Education Day goes uncelebrated as state govt delays circular

Published: Nov 11, 2012, 09:17 IST | Kranti Vibhute |

State asked schools and junior colleges to commemorate Maulana Abul Kalam Azad's birthday, which falls on November 11. But most institutes had already shut for Diwali by then

A last minute circular to city schools and junior colleges to celebrate November 10 as Education Day to commemorate the birthday of the country’s first education minister, Maulana Abul Kalam Azad, which falls on November 11, has sent the institutes running scared.

The Diwali vacation has already begun and there are no students or teachers around to mark the birthday.

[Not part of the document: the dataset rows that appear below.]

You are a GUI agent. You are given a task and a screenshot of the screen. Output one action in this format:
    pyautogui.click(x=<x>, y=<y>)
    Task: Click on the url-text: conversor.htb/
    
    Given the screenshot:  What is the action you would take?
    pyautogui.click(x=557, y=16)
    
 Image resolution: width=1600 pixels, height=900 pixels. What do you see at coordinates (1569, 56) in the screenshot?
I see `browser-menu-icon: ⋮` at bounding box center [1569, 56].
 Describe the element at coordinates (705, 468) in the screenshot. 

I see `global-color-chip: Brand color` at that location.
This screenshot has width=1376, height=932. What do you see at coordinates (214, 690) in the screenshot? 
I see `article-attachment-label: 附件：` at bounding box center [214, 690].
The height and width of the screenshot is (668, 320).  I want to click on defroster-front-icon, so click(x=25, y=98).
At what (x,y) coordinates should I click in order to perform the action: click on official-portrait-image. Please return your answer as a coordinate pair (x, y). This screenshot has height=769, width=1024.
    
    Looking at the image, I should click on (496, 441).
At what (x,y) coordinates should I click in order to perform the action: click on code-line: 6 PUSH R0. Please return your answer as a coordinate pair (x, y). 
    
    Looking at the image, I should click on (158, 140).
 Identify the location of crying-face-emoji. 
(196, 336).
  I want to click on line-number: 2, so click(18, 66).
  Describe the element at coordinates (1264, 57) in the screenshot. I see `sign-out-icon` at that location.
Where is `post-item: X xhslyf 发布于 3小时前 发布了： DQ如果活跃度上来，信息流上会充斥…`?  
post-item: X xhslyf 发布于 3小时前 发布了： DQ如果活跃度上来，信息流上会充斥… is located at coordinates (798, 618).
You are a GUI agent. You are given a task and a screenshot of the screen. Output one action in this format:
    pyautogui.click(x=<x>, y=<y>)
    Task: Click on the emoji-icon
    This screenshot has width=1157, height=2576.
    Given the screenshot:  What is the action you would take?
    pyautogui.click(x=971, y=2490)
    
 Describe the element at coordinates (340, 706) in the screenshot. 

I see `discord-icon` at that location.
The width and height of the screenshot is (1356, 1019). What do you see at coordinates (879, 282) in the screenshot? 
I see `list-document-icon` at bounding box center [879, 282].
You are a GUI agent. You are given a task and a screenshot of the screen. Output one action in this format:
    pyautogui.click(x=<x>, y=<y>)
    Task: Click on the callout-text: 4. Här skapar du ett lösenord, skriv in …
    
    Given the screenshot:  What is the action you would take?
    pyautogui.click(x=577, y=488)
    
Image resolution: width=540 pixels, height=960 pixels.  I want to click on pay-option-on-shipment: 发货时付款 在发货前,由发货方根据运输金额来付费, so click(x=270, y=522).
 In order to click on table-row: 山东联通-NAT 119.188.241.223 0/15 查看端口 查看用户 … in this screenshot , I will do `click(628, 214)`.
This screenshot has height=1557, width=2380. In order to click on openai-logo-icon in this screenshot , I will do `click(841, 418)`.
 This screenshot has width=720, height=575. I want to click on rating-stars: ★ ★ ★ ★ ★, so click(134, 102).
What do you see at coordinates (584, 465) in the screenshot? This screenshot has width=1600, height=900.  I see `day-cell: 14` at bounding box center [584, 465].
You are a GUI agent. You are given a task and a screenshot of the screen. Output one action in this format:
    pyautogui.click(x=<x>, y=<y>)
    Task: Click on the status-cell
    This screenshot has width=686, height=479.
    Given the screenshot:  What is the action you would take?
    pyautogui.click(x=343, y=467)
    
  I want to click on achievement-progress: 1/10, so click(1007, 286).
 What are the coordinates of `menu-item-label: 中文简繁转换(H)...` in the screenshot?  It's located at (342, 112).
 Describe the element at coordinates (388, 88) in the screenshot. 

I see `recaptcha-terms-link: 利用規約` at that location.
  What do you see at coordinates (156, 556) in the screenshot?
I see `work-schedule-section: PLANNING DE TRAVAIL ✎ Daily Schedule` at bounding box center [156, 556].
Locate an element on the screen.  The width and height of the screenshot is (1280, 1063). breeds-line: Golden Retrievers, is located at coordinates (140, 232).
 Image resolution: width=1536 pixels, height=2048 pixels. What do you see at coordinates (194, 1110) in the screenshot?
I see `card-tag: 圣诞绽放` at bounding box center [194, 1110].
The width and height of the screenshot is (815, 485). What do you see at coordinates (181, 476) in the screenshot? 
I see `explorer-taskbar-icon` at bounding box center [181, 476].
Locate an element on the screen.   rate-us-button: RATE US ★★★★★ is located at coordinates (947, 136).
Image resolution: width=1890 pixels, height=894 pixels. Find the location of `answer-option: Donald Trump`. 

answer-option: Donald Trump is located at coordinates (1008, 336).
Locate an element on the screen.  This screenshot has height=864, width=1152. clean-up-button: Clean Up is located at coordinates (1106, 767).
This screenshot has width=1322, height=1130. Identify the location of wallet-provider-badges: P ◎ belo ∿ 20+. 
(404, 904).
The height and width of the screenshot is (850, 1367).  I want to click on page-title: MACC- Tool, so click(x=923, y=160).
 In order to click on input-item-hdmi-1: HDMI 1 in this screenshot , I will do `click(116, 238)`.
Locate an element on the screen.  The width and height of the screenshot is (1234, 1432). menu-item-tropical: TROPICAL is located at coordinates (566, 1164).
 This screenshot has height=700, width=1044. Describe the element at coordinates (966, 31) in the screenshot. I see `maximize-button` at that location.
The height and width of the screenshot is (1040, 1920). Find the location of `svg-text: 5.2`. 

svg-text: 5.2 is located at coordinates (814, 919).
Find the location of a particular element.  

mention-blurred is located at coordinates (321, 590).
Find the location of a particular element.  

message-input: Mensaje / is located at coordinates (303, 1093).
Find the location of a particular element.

On Friday, the state education department sent a letter to schools and colleges, asking them to celebrate the birthday on November 11. When they realised that the day was a Sunday, another circular was uploaded the same day, asking the tribute to be held on Saturday instead of Sunday.

File pic used for representation only

In 2011, the state education department made it compulsory for all schools and junior colleges to celebrate Education Day on November 11. The state uploads the circular on its website, which the schools keep an eye on.

As part of the celebration, a student has to read out a speech written by PM Manmohan Singh in 2011 on the life of Azad, which encourages students to emulate him.

The institutes must have believed that since November 11 is a Sunday, they wouldn’t have to hold the special assembly this year.

The circular that said the day must be compulsorily celebrated put them in a quandary since Diwali vacations had already begun.

The authorities blame the late action on the state education department. Baptist Pinto, principal of St Mary’s High School SSC, Mazgaon, said, “Though Saturday was our last day before the school shuts for Diwali, we couldn’t celebrate Education Day as we saw the circular on the department’s website today (Saturday).”

Echoing Pinto’s sentiments, Amol Dhamdhere, Secretary, Indian Education Society, said, “Our students couldn’t come on Saturday to celebrate. It is unfortunate that our system doesn’t work properly. The day should be celebrated but there should be proper guidelines from the government to the education department. This is the second time that the state has not made a declaration on time and the day has not been celebrated. We respect this day and the current lot of students should be told the life story of Azad. We request the government to decide on a policy and maintain protocol.”

This year the notification has extended to junior colleges as well, and not all are pleased with it. Professor Anil Deshmukh of Sathaye College, and the general secretary of the Mumbai Junior College Teachers’ Union (MJCTU), said, “Initially, the order extended to students in the 6-14 age group. However, from last year, they forced us to celebrate it in junior colleges. We conveyed our disappointment and asked to be kept out of the issue.

“However, the notice was sent to us again. But it came too late for us to implement it. A few teachers coming in and signing the register doesn’t serve any purpose since no students will be around to celebrate the day.”

Arundhati Chavan, president of the PTA United Forum, said, “ The education department is to be blamed for confusion. They make mistakes and then send memos to schools.”

While the deputy director of school education, NB Chavan, accepted that the department delayed the process, he added, “We believe at least 75 per cent of the schools and junior colleges will celebrate the day on Saturday or Sunday. Our officers have called the institutes to notify them.” School Education Minister Rajendra Darda remained unavailable for comment.